» 作業内容
下に掲げる、重光葵がマッカーサーと軍政をめぐって交渉した経緯を述べた文章を、末尾の文の次から書き継いでください。

» 本文抜粋
<<<<

昭和20年(1945年)9月2日、太平洋戦争に敗北した日本は、東京湾上のアメリカ戦艦ミズーリ号上で、アメリカ等の連合国に降伏する文書に調印した。調印式には日本政府を代表して外相重光葵(しげみつまもる)が、軍を代表して参謀総長梅津美治郎が出席し、これをもって太平洋戦争が公式に終結した。大任を果たしてほっとし、その夜ホテルでこれから寝ようとする重光に、松本次官以下外務省の幹部がやっかいな情報をもたらした。占領軍総司令部が日本に軍政を布いて行政部門を統括するため、布告を発したというのである。これでは日本政府はなくなり、日本は占領軍による直接の軍政下に置かれることになる。重光は明朝早く横浜の総司令部に行き、マッカーサー総司令官と直接交渉する決意を固めた。
9時半総司令部に着いた重光は総司令官室に入り、マッカーサーと対談。重光は、「占領軍総司令官が日本に軍政を布くとの報道を得たが、これは日本の現状に適さないので、撤回していただきたいと思い参上した」と言い、その理由を述べた。「終戦は国民の意思を汲んで、天皇直接の決済に出たもので、ポツダム宣言の内容を最も誠実に履行するのが天皇の決意であり、それを直接実現するために、特に皇族内閣を立てた。ポツダム宣言は、日本政府の存在を前提としており、日本政府に代わる軍政をもってすることを予見していない。日本の場合はドイツと異なる。連合軍がポツダム宣言の実現を期すならば、日本政府に拠って占領政策を実行するのが、最も賢明の策と考える。これに反して、占領軍が軍政を布き、直接行政実行の責任をとることはポツダム宣言以上のことを要求するもので、それは混乱をみることとなるかもしれない」と。

>>>>

» データ抜粋
<<<<

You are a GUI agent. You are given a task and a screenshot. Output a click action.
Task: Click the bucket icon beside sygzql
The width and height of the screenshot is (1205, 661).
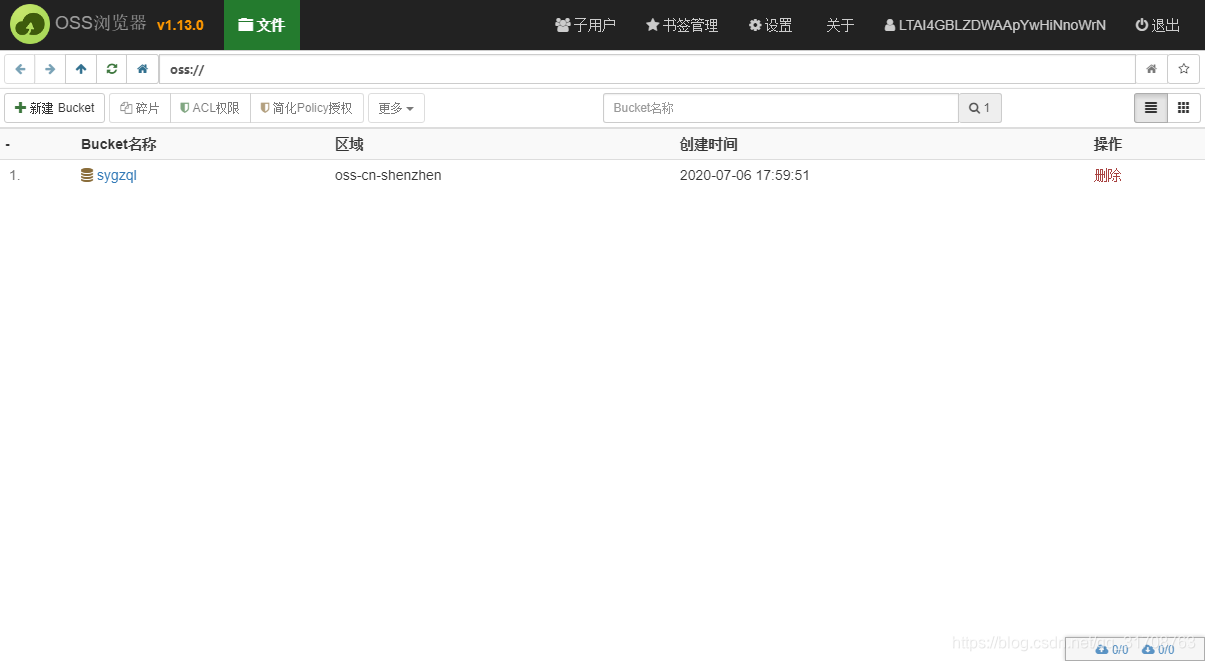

>>>>

» 作業への回答
マッカーサーの態度は固かったが、次第に重光の主張に理解を示した。最後に「よくわかった」と言い、軍政の施行を中止することを承諾し、その場でサザランド参謀長に命じて直ちに布告を取り下げる措置をとらせた。
こうして日本は敗戦したとはいえ、直接軍政となる最悪の事態を避けることができた。今日重光葵を知る日本人は少なくなった。しかし、敗戦した日本の最も苦しい時期に、勝者に対して堂々と所信を主張して認めさせ、日本を救った重光葵の功績を、我々は忘れてはならないと思う。
重光葵は1911年(明治44)外務省に入省。上海総領事、中国公使、外務次官、ソ連大使、イギリス大使、中国大使、東条内閣および小磯内閣の外相を歴任した。軍部が政府を支配し、軍部主導の戦争が日本の国の信頼を損ない、国際的に孤立していく昭和の時代にあって、日本が信頼を得て各国と良好な関係を維持しようとする重光の外交努力は困難を極めた。重光は絶望的な環境にあっても、最善の選択肢を得るべく渾身の努力を傾注した。
重光葵は小村寿太郎に比肩する希有な外交官だったと評価される。私は重光の人間力は小村を上回るのではないかと思う。重光は明晰な頭脳と良識をもち、常に世界情勢の認識を誤らなかった。勇気と胆力をもって所信を実現しようとした。重光をよく知るイギリスのハンキー卿は、重光を高潔さと善良さのオーラが漂うと評した。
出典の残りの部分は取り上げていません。